Exercise brief: Recreate the entire listing that appears below, exactly.

Data:
= Beginning of Section =
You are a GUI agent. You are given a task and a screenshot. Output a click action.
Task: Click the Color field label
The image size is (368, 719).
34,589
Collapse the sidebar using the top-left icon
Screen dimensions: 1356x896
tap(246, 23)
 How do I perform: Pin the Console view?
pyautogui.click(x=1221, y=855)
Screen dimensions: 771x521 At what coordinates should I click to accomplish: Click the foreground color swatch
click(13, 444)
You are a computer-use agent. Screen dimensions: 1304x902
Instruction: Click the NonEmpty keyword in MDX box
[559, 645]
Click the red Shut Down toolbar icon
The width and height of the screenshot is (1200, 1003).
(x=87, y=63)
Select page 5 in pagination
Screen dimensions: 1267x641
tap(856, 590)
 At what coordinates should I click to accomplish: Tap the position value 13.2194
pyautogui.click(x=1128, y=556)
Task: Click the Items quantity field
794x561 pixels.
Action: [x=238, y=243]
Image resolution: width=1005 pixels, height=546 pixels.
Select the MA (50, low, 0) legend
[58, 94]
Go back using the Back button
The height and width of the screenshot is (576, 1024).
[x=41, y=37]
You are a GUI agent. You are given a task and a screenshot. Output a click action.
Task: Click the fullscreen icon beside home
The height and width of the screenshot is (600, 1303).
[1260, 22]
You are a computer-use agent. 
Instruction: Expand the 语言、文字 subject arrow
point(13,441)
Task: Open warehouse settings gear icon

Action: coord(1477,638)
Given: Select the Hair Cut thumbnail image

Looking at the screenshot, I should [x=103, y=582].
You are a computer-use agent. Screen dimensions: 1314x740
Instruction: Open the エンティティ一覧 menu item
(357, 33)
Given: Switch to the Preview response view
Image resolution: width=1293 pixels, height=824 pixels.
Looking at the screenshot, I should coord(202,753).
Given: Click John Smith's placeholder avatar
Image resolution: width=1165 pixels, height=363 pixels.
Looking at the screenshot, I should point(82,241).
= End of Section =
Output for this exercise:
You are a GUI agent. You are given a task and a screenshot. Output a click action.
Task: Click the Color field label
The image size is (368, 719).
34,589
Collapse the sidebar using the top-left icon
Screen dimensions: 1356x896
tap(246, 23)
 How do I perform: Pin the Console view?
pyautogui.click(x=1221, y=855)
Screen dimensions: 771x521 At what coordinates should I click to accomplish: Click the foreground color swatch
click(13, 444)
You are a computer-use agent. Screen dimensions: 1304x902
Instruction: Click the NonEmpty keyword in MDX box
[559, 645]
Click the red Shut Down toolbar icon
The width and height of the screenshot is (1200, 1003).
(x=87, y=63)
Select page 5 in pagination
Screen dimensions: 1267x641
tap(856, 590)
 At what coordinates should I click to accomplish: Tap the position value 13.2194
pyautogui.click(x=1128, y=556)
Task: Click the Items quantity field
794x561 pixels.
Action: [x=238, y=243]
Image resolution: width=1005 pixels, height=546 pixels.
Select the MA (50, low, 0) legend
[58, 94]
Go back using the Back button
The height and width of the screenshot is (576, 1024).
[x=41, y=37]
You are a GUI agent. You are given a task and a screenshot. Output a click action.
Task: Click the fullscreen icon beside home
The height and width of the screenshot is (600, 1303).
[1260, 22]
You are a computer-use agent. 
Instruction: Expand the 语言、文字 subject arrow
point(13,441)
Task: Open warehouse settings gear icon

Action: coord(1477,638)
Given: Select the Hair Cut thumbnail image

Looking at the screenshot, I should [x=103, y=582].
You are a computer-use agent. Screen dimensions: 1314x740
Instruction: Open the エンティティ一覧 menu item
(357, 33)
Given: Switch to the Preview response view
Image resolution: width=1293 pixels, height=824 pixels.
Looking at the screenshot, I should coord(202,753).
Given: Click John Smith's placeholder avatar
Image resolution: width=1165 pixels, height=363 pixels.
Looking at the screenshot, I should point(82,241).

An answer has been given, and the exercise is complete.